It was now about two o'clock, and snowing heavily. The stranger, placing
himself under the guidance of the boy, followed him around into Orange
street. Pausing before a steep cellar, exceedingly narrow, dark and
deep, the young thief whispered--
'This is the _forty-foot cave_--the entrance into the _dark vaults_.[1]

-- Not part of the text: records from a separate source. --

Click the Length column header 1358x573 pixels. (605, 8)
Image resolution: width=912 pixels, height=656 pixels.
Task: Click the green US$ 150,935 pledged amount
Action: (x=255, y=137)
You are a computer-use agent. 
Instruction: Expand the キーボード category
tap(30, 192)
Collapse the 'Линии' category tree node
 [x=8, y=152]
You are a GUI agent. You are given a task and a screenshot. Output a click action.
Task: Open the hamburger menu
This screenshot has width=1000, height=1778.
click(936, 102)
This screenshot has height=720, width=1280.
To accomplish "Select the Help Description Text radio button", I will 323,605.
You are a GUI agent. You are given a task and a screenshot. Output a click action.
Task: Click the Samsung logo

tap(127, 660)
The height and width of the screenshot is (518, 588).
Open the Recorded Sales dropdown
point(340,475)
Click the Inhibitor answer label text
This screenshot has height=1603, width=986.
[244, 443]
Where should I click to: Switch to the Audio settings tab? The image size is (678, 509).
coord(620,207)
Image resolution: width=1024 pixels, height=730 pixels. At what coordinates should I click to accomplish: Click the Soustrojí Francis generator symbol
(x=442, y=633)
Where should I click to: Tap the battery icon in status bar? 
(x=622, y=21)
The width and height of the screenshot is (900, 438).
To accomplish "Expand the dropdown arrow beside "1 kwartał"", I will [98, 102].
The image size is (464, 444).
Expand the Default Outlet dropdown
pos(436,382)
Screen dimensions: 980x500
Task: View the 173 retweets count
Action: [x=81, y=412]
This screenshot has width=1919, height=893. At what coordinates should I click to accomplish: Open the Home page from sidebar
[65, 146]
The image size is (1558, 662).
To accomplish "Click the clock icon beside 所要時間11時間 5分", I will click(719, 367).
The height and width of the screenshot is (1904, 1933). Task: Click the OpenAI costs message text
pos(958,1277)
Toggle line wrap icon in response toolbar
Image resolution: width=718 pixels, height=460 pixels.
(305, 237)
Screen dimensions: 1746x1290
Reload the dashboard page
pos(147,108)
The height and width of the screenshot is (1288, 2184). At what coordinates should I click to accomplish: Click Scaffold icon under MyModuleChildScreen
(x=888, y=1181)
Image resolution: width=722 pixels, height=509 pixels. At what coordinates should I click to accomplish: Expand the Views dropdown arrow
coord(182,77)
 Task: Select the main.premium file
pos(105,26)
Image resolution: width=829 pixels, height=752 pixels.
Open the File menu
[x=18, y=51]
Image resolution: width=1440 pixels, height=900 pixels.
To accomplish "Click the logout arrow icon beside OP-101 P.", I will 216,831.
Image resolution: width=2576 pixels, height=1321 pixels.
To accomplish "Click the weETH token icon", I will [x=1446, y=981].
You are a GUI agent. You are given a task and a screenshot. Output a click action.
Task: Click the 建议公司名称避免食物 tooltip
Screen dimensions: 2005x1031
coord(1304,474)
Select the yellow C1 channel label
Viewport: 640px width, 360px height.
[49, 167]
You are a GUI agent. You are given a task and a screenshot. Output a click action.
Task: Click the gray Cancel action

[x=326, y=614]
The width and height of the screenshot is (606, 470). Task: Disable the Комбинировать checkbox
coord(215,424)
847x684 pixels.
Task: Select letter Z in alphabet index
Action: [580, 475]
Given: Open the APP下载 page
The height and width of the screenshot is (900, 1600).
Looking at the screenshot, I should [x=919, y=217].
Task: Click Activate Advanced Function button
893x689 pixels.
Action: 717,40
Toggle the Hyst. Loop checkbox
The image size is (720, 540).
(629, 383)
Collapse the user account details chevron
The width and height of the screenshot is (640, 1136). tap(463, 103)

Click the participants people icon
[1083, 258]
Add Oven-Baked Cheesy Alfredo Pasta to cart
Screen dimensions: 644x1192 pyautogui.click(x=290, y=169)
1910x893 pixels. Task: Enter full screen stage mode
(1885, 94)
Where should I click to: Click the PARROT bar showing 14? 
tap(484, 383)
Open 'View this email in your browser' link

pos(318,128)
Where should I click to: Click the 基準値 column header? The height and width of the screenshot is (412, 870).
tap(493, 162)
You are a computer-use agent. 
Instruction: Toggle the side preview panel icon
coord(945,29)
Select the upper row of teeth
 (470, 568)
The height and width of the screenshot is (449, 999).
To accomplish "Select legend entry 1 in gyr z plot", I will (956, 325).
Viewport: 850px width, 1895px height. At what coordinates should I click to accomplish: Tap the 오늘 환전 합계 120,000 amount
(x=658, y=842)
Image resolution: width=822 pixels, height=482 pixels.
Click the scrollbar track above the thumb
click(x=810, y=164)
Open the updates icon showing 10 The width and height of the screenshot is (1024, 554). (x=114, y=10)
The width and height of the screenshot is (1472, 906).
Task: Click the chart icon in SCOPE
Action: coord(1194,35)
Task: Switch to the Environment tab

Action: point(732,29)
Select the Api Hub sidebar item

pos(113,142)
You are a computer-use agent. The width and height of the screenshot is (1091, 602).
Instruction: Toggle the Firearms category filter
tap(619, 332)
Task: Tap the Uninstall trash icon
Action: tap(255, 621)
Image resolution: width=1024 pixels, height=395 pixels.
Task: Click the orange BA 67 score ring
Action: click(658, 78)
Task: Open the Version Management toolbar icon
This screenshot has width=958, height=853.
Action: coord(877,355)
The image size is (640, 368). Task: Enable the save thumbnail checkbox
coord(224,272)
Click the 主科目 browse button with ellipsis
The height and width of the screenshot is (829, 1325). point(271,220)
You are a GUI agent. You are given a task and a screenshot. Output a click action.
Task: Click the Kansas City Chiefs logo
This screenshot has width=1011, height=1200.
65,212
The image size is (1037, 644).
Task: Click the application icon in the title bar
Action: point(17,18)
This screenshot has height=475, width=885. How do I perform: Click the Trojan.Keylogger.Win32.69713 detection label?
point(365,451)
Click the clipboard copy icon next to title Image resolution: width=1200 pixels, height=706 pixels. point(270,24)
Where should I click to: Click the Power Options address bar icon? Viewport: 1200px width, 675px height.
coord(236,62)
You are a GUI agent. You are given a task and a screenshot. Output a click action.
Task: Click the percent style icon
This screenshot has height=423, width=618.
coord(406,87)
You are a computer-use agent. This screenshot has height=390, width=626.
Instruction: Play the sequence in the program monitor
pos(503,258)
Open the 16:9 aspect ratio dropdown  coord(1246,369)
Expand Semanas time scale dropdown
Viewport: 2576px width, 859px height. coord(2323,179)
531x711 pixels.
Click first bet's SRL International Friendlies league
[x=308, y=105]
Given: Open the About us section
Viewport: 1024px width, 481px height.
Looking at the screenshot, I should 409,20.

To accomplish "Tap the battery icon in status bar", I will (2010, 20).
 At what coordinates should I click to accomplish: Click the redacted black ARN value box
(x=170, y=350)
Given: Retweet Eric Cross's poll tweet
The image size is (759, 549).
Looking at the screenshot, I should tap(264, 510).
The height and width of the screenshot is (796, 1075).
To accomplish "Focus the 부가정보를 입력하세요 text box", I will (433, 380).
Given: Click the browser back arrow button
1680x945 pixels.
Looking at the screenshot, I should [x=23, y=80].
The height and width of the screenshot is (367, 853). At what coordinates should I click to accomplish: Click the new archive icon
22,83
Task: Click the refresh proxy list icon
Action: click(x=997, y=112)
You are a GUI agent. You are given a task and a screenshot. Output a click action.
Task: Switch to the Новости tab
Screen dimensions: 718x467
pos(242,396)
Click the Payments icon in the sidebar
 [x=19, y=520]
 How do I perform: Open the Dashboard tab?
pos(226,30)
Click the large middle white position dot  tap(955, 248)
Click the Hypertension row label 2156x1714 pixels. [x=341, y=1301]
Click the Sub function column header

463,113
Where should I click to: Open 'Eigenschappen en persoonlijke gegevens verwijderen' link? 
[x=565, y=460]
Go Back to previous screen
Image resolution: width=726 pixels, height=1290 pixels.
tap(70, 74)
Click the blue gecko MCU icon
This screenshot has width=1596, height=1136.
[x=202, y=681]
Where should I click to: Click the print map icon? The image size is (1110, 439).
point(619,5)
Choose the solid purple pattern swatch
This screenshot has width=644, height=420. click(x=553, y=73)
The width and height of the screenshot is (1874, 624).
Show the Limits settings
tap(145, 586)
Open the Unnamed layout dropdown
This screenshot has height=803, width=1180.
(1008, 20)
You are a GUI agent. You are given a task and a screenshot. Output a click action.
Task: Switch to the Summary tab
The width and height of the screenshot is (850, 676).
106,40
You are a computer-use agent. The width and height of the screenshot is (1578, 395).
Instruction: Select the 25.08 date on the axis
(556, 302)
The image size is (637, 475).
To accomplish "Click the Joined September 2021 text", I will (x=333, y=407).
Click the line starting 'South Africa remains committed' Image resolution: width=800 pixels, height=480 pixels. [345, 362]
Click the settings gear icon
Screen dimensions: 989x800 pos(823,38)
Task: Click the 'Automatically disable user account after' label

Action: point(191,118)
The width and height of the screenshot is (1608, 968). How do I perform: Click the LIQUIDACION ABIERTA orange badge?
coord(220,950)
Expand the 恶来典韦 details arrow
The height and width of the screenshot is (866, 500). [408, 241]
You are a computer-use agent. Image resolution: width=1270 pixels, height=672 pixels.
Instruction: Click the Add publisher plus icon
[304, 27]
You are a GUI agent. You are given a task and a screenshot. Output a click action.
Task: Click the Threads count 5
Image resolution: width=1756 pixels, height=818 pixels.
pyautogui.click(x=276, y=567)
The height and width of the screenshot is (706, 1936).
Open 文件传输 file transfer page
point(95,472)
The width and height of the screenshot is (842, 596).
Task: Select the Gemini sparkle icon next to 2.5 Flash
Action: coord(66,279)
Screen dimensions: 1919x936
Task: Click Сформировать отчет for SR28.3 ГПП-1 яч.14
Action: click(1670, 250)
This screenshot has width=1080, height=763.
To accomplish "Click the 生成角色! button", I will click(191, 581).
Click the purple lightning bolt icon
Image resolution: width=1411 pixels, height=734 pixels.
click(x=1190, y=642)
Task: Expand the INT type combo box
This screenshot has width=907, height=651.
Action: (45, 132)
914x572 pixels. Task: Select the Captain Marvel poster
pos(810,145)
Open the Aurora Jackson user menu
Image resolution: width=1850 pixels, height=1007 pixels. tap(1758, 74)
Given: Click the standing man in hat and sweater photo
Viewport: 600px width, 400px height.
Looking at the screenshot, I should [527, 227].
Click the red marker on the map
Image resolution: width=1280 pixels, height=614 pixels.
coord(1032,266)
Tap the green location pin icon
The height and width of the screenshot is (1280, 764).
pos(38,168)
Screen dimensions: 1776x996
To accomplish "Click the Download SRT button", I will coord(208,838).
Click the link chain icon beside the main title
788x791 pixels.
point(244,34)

You have been down, I suppose?'
The stranger answered in the negative.
'Then come on, if you are not afraid,' said the boy--and followed by his
companion, he cautiously began to descend into the dark and dreary
chasm.
FOOTNOTES:
[Footnote 1: It is a fact by no means generally known that there was,
beneath the section of New York called the 'Five Points,' a vast
subterranean cavern, known as the _dark vaults_. There mysterious
passages run in many directions, for a great distance, far beneath the
foundations of the houses. Some have supposed that the place was
excavated in time of war, for the secretion of ammunition or stores,
while others think it was formerly a deep sewer of the city. In these
dark labyrinths _daylight_ never _shone_: an eternal night prevailed.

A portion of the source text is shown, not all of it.